Sunday was a sunny, warm and pleasant day so it seemed a good idea to have a forage for late season fungi. The route took us through the wilderness, along the path from Earley Gate to the Library and then to the cedar trees by Park House.
There was hard frost on Tuesday so I had concerns that there might not be many fungi left.
The Wilderness was first on the walk. A mixed woodland of oak, chestnut, beech, birch, hazel, holly and assorted conifers with an understory including too much Rhododendron!
An upright but very dead Betula trunk yielded some good specimens of the birch polypore.
On a nearby log, and widely throughout the wilderness on fallen trees, there were several smaller bracket fungi.
Smaller toadstools were also abundant and I still have many to identify.

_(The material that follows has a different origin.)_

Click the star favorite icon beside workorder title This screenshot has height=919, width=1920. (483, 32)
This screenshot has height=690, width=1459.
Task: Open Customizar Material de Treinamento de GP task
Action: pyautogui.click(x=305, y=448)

Here is a selection.
Once out of the wilderness I walked to the centre of campus where the magpie ink caps were still in evidence.
Some of the most fascinating fungi were seen under the Cedar trees by Park House.
Opposite the cedar trees on the sloped garden approaching Park house were several clusters of Ramaria stricta (or similar) that appeared to be growing from the wood chips but may have been on rotting wood underground.
Under a nearby oak was a rather decayed specimen of Hen of the woods. Without doubt the most disgusting fungus of the day with a wobbly, slimy and wet texture reminiscent of overcooked pasta that has been abandoned for a week.
On entering the Wilderness again several twigs were spotted with candle snuff fungus, Xylaria hypoxylon with its distinctive black and white colours.
On the edge of campus we found Helvella crispa by the path and just off campus a very large and fine Chicken of the Woods. Having seen both Hand of the Woods and Chicken of the Woods I wonder if there should also be an Egg of the Woods to complete the fowl references?